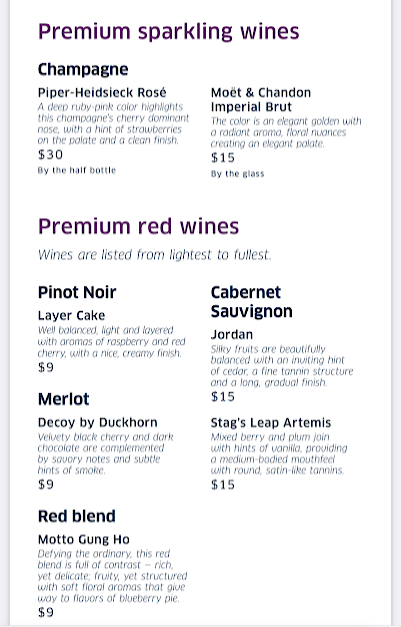Select the Premium red wines heading
Viewport: 401px width, 627px height.
[x=138, y=226]
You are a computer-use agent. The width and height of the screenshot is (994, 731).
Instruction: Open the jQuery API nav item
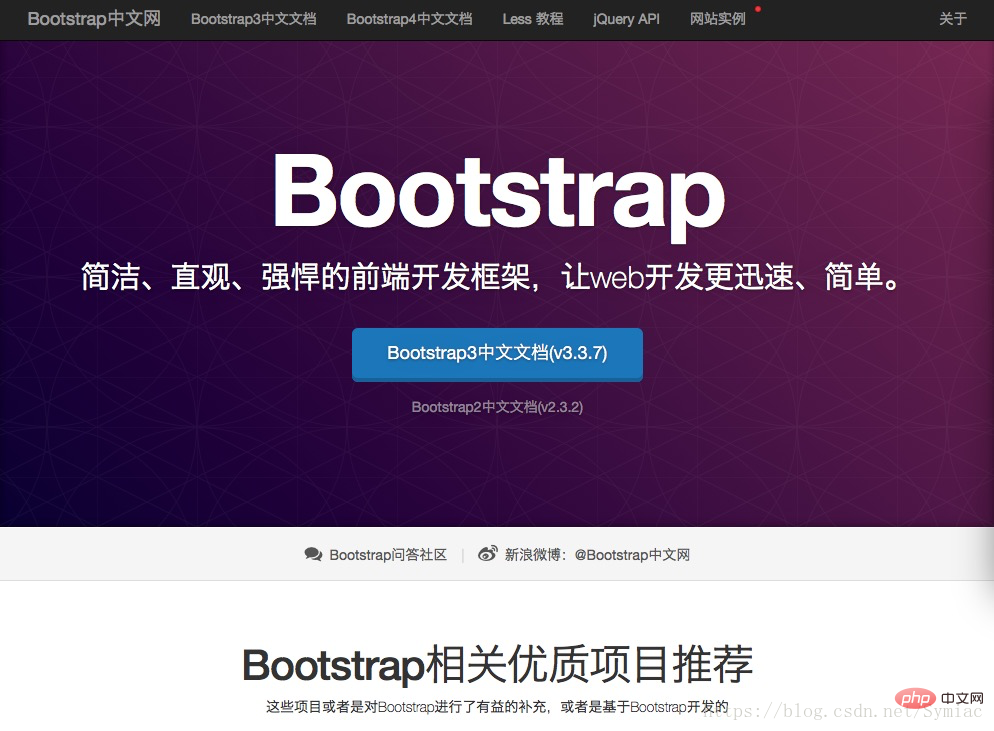click(626, 19)
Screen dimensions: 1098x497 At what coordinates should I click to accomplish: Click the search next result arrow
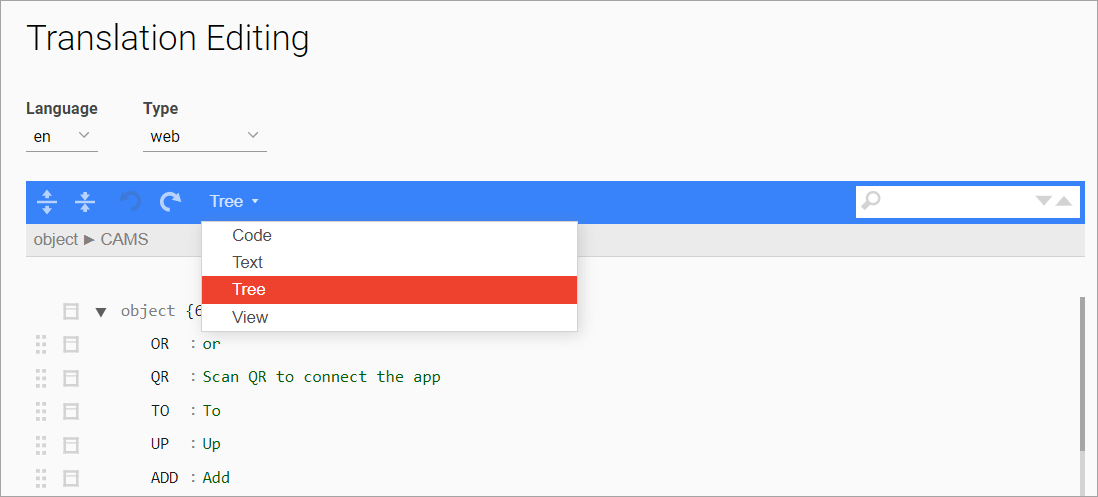(x=1044, y=201)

====

# WORK TASK
Leaving all pictures aside, print exactly the lines from the one that contains "You are a computer-use" through the last line of the data above, inclusive.

# OUTPUT OF THE TASK
You are a computer-use agent. The width and height of the screenshot is (994, 731).
Instruction: Open the jQuery API nav item
click(626, 19)
Screen dimensions: 1098x497 At what coordinates should I click to accomplish: Click the search next result arrow
(x=1044, y=201)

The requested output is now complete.